Geneviève Élisabeth Disdéri (née Francart, c. 1817 – 1878) was an early French photographer. In 1843, she married the pioneering photographer André-Adolphe-Eugène Disdéri, partnering with him in their Brest daguerreotype studio from the late 1840s. After her husband left for Paris in 1852, Geneviève continued to run the atelier alone. She is remembered for her 28 views of Brest, mainly architectural, which were published as Brest et ses Environs in 1856. In 1872, she moved to Paris, opening a studio in the Rue du Bac where she was possibly assisted by her son Jules. Trade listings indicate she continued to operate her studio until her death in a Paris hospital in 1878. She was one of the first female professional photographers in the world, active only shortly after Bertha Beckmann and Brita Sofia Hesselius.

== Life ==
Geneviève-Élisabeth Disdéri was born Geneviève Élisabeth Francart in France in 1817. She was the daughter of an industrialist, Nicolas Francart and Geneviève Joséphine Ternois, her father worked in the city called Brest also in France. Her father died in April 1832. Later on, she met Adolphe Disdéri, a French photographer who began his career as a daguerreotypist. Later on he created his own type of carte de visite, it consisted of a small picture secured onto a card. He patented that type and it became popular amongst people to collect and exchange them in the late 1850s.

##########

◆ Assignment 1
Answer these questions from the Disdéri passage.
(a) In what year did Geneviève Francart marry André-Adolphe-Eugène Disdéri?
(b) Under what title were her views of Brest published, and in what year?
(c) In what month and year did her father die?
◆ Assignment 2
Echo the Disdéri passage word for word, from "Geneviève Élisabeth Disdéri" to "Brita Sofia Hesselius.".

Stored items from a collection
##########

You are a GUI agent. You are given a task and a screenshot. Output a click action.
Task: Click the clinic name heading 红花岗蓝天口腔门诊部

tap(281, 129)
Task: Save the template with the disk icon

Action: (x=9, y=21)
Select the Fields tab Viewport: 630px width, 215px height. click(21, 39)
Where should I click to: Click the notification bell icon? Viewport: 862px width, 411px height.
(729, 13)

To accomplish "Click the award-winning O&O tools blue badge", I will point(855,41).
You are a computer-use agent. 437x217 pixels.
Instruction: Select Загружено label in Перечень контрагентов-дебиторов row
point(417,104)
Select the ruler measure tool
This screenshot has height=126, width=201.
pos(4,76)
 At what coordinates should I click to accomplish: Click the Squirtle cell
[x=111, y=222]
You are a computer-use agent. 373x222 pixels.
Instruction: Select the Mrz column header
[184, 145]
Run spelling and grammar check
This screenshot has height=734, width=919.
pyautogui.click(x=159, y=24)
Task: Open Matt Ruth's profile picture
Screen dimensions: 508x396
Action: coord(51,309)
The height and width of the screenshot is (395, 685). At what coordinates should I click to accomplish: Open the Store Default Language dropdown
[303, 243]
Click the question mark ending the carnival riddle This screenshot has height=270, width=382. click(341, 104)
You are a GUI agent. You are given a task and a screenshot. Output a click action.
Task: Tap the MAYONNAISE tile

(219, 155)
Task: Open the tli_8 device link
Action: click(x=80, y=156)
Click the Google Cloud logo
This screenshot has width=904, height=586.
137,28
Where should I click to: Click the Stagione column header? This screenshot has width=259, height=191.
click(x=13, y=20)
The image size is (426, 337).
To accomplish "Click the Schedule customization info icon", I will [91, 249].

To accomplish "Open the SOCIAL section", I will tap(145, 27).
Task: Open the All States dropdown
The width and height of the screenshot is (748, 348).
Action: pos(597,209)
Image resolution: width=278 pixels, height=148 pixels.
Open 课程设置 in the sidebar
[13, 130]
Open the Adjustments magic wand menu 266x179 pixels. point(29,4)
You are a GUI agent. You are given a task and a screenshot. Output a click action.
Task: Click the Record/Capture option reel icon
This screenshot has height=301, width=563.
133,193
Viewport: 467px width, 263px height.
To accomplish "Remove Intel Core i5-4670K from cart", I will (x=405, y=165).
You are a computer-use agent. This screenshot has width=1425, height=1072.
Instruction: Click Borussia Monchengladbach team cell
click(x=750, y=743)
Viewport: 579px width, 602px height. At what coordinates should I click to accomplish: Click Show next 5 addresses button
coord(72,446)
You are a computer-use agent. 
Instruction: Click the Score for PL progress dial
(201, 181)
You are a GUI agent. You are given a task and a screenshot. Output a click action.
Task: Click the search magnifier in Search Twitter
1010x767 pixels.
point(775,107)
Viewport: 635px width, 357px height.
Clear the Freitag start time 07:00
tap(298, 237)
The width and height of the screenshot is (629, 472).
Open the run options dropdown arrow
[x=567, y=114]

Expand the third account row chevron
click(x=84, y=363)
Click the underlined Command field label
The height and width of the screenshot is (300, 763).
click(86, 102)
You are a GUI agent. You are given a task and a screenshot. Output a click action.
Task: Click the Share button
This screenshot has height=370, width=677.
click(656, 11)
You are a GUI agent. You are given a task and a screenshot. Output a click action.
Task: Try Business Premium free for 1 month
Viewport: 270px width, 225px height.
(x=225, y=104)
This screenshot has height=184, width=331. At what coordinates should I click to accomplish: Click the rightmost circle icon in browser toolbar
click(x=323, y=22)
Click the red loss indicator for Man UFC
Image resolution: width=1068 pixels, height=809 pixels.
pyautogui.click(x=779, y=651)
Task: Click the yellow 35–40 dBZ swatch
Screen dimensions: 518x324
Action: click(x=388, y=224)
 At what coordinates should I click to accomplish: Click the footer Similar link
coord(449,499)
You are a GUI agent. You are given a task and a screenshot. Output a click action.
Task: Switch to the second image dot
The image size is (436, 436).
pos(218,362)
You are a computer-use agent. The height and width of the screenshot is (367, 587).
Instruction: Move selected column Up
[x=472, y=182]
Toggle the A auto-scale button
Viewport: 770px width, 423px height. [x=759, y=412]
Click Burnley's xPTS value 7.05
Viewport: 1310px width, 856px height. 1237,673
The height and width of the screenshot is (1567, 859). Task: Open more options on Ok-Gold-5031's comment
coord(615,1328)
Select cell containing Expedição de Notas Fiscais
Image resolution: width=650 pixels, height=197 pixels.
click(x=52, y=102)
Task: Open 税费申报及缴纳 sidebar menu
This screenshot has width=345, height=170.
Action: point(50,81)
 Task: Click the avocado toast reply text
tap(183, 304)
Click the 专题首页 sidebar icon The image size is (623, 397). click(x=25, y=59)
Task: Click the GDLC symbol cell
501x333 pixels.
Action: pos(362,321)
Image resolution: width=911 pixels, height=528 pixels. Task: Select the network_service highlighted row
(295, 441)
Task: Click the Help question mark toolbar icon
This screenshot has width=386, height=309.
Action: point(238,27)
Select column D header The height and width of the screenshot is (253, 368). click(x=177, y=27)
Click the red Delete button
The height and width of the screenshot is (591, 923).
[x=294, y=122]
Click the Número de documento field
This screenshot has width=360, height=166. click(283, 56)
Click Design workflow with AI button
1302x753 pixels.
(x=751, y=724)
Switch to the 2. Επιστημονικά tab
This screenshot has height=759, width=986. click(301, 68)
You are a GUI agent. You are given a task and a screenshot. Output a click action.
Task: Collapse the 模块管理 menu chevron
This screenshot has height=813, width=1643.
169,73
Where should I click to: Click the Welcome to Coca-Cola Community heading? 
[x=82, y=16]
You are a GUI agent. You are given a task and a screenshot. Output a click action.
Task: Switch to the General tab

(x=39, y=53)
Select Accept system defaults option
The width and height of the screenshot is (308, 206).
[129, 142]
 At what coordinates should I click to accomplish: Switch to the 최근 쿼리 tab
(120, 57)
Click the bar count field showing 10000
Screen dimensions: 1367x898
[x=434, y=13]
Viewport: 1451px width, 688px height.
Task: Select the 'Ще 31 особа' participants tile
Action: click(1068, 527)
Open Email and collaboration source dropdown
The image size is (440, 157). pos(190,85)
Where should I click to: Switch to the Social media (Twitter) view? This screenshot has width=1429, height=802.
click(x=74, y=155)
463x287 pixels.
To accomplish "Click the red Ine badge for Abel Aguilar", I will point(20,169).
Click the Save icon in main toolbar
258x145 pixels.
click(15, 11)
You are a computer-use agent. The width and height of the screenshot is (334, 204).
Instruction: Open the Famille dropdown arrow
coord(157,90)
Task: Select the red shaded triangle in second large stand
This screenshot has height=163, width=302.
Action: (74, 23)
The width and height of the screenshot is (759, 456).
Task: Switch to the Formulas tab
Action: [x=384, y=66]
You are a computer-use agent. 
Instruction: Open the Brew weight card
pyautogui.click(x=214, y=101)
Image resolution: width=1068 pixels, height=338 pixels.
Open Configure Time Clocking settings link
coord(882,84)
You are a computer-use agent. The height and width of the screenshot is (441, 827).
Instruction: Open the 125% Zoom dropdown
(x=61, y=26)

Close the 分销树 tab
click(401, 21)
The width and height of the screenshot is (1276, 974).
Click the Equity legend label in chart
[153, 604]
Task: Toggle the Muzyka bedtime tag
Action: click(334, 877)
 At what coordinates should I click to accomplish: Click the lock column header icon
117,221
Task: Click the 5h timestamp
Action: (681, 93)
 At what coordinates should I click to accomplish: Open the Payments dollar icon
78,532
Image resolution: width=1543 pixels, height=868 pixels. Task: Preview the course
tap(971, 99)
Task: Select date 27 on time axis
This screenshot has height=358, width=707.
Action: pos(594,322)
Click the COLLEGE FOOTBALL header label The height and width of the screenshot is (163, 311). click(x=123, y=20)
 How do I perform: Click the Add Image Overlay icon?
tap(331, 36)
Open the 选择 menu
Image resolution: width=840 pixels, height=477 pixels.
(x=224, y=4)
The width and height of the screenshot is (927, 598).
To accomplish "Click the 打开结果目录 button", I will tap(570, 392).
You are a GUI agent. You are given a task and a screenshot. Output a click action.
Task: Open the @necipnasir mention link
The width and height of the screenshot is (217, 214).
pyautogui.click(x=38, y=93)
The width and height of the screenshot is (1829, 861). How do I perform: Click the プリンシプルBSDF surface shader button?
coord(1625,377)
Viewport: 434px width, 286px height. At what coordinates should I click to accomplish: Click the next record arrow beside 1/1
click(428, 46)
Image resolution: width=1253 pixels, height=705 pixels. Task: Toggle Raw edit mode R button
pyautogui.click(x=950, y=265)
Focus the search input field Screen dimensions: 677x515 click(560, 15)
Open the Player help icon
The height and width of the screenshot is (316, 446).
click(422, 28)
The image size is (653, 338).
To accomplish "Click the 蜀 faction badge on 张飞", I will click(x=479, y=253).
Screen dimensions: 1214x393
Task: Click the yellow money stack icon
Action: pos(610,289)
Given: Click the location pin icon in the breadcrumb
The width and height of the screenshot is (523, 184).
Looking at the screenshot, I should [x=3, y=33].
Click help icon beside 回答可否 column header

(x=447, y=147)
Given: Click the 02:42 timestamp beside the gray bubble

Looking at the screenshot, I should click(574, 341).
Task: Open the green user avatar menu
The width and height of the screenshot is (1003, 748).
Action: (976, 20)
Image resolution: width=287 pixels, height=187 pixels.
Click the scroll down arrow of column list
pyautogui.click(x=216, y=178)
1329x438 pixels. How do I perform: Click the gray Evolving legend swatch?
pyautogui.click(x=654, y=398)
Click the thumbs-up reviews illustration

##########

◆ Response 1
(a) 1843
(b) Brest et ses Environs, 1856
(c) April 1832

◆ Response 2
Geneviève Élisabeth Disdéri (née Francart, c. 1817 – 1878) was an early French photographer. In 1843, she married the pioneering photographer André-Adolphe-Eugène Disdéri, partnering with him in their Brest daguerreotype studio from the late 1840s. After her husband left for Paris in 1852, Geneviève continued to run the atelier alone. She is remembered for her 28 views of Brest, mainly architectural, which were published as Brest et ses Environs in 1856. In 1872, she moved to Paris, opening a studio in the Rue du Bac where she was possibly assisted by her son Jules. Trade listings indicate she continued to operate her studio until her death in a Paris hospital in 1878. She was one of the first female professional photographers in the world, active only shortly after Bertha Beckmann and Brita Sofia Hesselius.